2Department of Nutrition, Jinling Hospital, Nanjing University School of Medicine, Nanjing, China.

*Corresponding Author : Cuifeng Zhu
Department of Clinical Nutrition, Shenzhen Hospital, Southern Medical University, Shenzhen, China.
Email: [email protected]

Received : Jan 26, 2024

Accepted : Feb 14, 2024

Published : Feb 21, 2024

Archived : www.jcimcr.org

Copyright : © Zhu C (2024).

Abstract

Many study showed long-term parenteral treatment often couple with iron-deficiency anemia. This case was a short bowel syndrome (SBS) patient with remaining 15 centimeters intestine and intact ileocecal valve. After small bowel resection, nutrition support was consist of continuous parenteral nutrition, and a crescent dose of enteral nutrition. The hemoglobin continues to decline after ten months, which was first considered to be nutrition related anemia. But his ferritin and transferrin saturation were high, which do not support iron deficiency anemia. Serum vitamin B6, Folic acid and zinc were normal too. Then we tried recombinant human erythropoietin indications (rHu EPO) and oral iron supplementation to correct anemia, which resulted in significant improvement of hemoglobin.

Keywords: Short Bowel Syndrome (SBS); Parenteral nutrition; Enteral nutrition; Anemia; Erythropoietin; Iron.

Citation: Lin B, Wang Y, Zheng J, Zhu C. A case report of anemia associated with short bowel syndrome corrected by EPO during nutrition therapy. J Clin Images Med Case Rep. 2024; 5(2): 2872.

Introduction

Short Bowel Syndrome (SBS) often due to mesenteric vascular embolism, intestinal volvulus, severe abdominal injury, malignant tumor and other diseases. After the removal of a large portion of the small intestine, the remained intestine cannot maintain sufficient nutrients to meet the body’s nutritional needs, which resulting in disturbance of water and electrolyte metabolism, and malnutrition.
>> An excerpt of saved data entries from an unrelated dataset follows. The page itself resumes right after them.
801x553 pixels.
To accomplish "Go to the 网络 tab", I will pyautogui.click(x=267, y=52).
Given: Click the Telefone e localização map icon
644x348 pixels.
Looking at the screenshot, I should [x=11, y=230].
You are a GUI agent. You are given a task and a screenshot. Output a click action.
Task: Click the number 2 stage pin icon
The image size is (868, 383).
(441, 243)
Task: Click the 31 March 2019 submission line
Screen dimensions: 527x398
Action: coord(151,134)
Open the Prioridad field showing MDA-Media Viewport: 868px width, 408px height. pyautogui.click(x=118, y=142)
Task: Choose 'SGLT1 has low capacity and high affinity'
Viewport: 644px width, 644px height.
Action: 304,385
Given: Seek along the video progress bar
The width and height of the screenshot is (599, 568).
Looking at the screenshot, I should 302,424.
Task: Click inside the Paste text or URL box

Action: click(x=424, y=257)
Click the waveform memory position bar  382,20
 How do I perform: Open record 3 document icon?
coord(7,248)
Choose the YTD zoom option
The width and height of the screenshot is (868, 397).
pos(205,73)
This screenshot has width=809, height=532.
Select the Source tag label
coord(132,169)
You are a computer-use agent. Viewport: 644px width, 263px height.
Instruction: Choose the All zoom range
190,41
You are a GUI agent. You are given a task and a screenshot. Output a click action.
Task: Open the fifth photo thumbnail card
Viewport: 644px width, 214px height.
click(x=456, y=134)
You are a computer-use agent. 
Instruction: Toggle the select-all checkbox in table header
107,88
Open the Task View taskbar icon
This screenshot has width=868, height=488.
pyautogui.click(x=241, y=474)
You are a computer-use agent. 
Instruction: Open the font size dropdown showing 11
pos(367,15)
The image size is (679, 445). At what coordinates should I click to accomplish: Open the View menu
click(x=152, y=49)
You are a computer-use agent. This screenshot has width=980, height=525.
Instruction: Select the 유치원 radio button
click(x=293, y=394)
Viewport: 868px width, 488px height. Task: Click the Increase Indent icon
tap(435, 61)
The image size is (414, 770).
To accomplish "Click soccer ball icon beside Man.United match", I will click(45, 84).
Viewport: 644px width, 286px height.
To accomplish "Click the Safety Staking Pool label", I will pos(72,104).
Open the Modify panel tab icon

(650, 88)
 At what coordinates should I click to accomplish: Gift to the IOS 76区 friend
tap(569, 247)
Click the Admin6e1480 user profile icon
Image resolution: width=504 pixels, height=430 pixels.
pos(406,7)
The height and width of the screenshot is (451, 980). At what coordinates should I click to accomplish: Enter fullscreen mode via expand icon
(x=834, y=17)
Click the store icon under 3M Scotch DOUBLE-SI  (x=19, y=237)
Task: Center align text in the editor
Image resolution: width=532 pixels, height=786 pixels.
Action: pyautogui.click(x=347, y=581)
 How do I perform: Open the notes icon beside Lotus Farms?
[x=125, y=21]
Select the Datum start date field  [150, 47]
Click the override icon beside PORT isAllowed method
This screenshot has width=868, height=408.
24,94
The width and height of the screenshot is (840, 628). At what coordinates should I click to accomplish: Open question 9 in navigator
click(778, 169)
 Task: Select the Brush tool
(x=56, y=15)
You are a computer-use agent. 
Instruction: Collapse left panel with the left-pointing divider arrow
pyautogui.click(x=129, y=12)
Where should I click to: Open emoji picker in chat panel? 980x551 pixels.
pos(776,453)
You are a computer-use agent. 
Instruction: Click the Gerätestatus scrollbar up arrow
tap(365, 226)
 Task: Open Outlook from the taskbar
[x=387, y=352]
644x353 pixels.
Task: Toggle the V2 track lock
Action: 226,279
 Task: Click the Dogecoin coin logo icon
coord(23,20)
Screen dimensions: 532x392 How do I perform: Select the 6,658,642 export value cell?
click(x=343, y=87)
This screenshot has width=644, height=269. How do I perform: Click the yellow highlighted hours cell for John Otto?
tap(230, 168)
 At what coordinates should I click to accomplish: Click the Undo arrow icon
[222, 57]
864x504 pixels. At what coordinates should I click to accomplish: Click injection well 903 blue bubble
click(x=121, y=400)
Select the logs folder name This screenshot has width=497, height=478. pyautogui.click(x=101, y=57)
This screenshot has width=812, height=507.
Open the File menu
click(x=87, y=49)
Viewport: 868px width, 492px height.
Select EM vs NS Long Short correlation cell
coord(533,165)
Nutritional therapy is the important treatment for SBS, including parenteral nutrition and enteral nutrition. Although parenteral nutrition technology has made great development, the long-term application in SBS is still frequent, such as anemia, liver damage, electrolyte imbalance, etc [1]. SBS related anemia is more common with iron deficiency anemia, but the patient in this case had sufficient iron and other hematopoietic raw materials. Meanwhile the evidence of other reasons of anemia was insufficient. The EPO was attracting more and more attention in nutritional anemia and perioperative anemia. Based on the existing evidence, we report a new SBS patient whose anemia corrected significantly by the application of EPO that has not been reported before. It provides reference for the anemia treatment of EPO in SBS patients.

Case presentation

The 48-year-old male patient was admitted to the hospital on October 30, 2020-due to “10 months after small bowel resection and more than 3 months after jejunum and colostomy reduction”. Due to mesenteric thrombosis and small intestine necrosis, the patient underwent wide resection of small intestine, jejunostomy and descending colostomy in January 2020, and received total parenteral nutrition support by indwelling infusion port from then. On July 6, jejunum ileum anastomosis operation was made, and the ileocecal valve retained intact. The rest small intestine was about 15 cm, including most duodenum. In August, enteral nutrition was gradually pumped into few warm water, rice soup transition and the short peptide enteral nutrition agent 1000 ml by the nasogastric tube. The dominant stool was yellow water samples for 3 to 5 times/day. Oral tolerance is not well. Diarrhea was significantly aggravated when eating noodles, rice porridge and other foods, while diarrhea was serious when eating meat, milk and other high-protein foods. The patient’s weight was 60 kg 10 months ago, while the current weight was 55 kg. The nutrition status was moderate, and there was no appearance of anemia. After long admission, liver transaminase and total bilirubin were higher, while blood magnesium was low. Other common examinations showed no special findings. This patient was diagnosed as “short bowel syndrome and liver function impairment”, and continued to receive integrated intravenous nutrition add enteral nutrition support.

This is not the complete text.